You can also use mcp_agent.config.yaml, which is available in the quickstart section.

I just kept it simple for the sake of this blog.

✅ OpenAI SDK: Send an email using the MCP server

You will need to generate the SSE URL from the Composio Gmail MCP server. Let’s create an agent that can send emails using the OpenAI SDK.

import asyncio
import os
from dotenv import load_dotenv
import openai
from agents import Agent, Runner
from agents.mcp import MCPServerSse

# Load environment variables from the .env file
load_dotenv()

# Set OpenAI API key from .env
openai.api_key = os.getenv("OPENAI_API_KEY")
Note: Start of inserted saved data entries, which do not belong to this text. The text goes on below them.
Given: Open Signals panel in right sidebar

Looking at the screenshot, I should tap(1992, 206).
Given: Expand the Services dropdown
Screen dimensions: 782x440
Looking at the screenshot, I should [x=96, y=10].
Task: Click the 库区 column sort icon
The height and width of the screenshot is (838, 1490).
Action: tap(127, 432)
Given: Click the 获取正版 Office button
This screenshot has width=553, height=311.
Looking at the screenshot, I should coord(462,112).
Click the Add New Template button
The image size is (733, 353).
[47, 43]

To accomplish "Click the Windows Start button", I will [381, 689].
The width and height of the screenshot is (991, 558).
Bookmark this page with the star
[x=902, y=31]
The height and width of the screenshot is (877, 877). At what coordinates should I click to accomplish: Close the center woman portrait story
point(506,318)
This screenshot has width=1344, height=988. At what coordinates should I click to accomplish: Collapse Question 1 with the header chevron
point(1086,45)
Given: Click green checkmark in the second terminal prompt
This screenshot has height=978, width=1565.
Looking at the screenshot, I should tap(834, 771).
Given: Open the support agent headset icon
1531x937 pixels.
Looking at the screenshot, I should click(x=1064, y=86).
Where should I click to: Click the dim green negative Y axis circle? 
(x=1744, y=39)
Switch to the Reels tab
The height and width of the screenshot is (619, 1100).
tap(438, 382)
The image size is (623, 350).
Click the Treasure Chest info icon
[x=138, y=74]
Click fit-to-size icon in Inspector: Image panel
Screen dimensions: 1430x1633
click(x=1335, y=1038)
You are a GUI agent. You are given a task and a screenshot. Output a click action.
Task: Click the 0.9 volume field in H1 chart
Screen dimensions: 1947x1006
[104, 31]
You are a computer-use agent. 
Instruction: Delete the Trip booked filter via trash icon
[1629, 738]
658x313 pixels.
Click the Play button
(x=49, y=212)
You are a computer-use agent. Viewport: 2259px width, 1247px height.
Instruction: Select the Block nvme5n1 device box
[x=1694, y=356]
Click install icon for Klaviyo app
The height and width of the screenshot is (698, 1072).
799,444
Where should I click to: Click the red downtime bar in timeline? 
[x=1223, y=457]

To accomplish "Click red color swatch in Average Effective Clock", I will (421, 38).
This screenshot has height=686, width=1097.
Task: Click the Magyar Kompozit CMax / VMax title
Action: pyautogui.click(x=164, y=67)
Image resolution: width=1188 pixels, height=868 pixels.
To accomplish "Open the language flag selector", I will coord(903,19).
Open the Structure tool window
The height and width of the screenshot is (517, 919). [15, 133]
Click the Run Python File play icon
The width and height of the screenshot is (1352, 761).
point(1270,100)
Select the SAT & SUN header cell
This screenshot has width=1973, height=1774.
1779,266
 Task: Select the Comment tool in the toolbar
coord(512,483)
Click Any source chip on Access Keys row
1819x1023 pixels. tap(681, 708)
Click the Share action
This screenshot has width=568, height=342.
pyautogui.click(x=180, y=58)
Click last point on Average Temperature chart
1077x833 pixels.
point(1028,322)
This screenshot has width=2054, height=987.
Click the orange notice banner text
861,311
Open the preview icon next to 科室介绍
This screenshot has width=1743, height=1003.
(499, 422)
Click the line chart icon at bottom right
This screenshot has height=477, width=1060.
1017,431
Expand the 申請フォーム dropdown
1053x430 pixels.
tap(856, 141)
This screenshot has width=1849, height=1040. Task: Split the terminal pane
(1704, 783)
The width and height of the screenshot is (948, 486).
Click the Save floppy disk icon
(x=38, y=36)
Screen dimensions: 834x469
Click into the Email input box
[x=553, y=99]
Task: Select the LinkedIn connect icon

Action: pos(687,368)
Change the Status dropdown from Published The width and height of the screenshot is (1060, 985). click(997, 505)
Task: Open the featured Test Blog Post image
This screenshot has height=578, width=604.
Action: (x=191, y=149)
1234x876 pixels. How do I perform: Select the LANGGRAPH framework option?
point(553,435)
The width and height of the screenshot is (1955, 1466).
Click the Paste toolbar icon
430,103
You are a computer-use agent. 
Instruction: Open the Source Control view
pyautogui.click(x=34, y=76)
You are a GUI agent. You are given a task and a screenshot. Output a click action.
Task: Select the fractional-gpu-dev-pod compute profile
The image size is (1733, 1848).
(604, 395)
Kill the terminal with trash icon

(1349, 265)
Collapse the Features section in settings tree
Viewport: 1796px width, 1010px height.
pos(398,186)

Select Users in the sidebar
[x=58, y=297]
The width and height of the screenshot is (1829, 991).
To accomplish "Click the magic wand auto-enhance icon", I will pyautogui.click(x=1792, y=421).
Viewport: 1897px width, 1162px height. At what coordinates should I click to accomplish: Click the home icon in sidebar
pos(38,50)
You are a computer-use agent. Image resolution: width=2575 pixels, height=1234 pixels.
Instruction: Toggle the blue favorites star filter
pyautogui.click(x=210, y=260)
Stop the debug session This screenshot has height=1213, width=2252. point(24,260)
# MCP tool URL (replace with your actual Notion tool URL from step 4.3)
TOOL_URL = os.getenv("MCP_TOOL_URL")

async def main():
    gmail_server = MCPServerSse({"url": TOOL_URL})
    try:
        await gmail_server.connect()

        agent = Agent(
            name="Gmail Agent",
            instructions="You help the user manage their emails using the connected Gmail tool.",
            mcp_servers=[gmail_server]
        )

        # 🔁 You can change the page title and content to suit your project or workflow
        task = "send an email to hi@anmolbaranwal.com with subject 'Hello from MCP Agent' and body 'This is a test email sent via the Gmail MCP server.'"
        result = await Runner.run(agent, task)
        print(result.final_output)

    finally:
        await gmail_server.cleanup()

if __name__ == "__main__":
    asyncio.run(main())

The structure is very similar to the main example we discussed in the previous section.

You need to authorize the connection by pasting the OAuth URL in the browser, for the permissions to take action based on your prompt.

Once you’ve done that, the agent can go forward to sending the email by running the python run_agent.py.

As you can see, the email is successfully sent based on the prompt.

You can do much more exciting stuff like feting emails, replying to threads, searching people, list drafts or even getting info of contacts saved in google.

Using the OpenAI Agents SDK together with Composio, you can build intelligent agents that can take real action like updating Notion, sending emails via Gmail or creating issues on GitHub.

Composio handles the heavy lifting by providing pre-integrated tools, eliminating the need to deal with API setup or boilerplate code. Simply connect the service, assign the task, and let your agent handle the work.

MCP is still evolving, but the fundamental concept will be the same. As more edge cases are discovered, there will be more frameworks in the future.

Build something wild. Make it useful. And let the world see what’s possible when workflows meet context.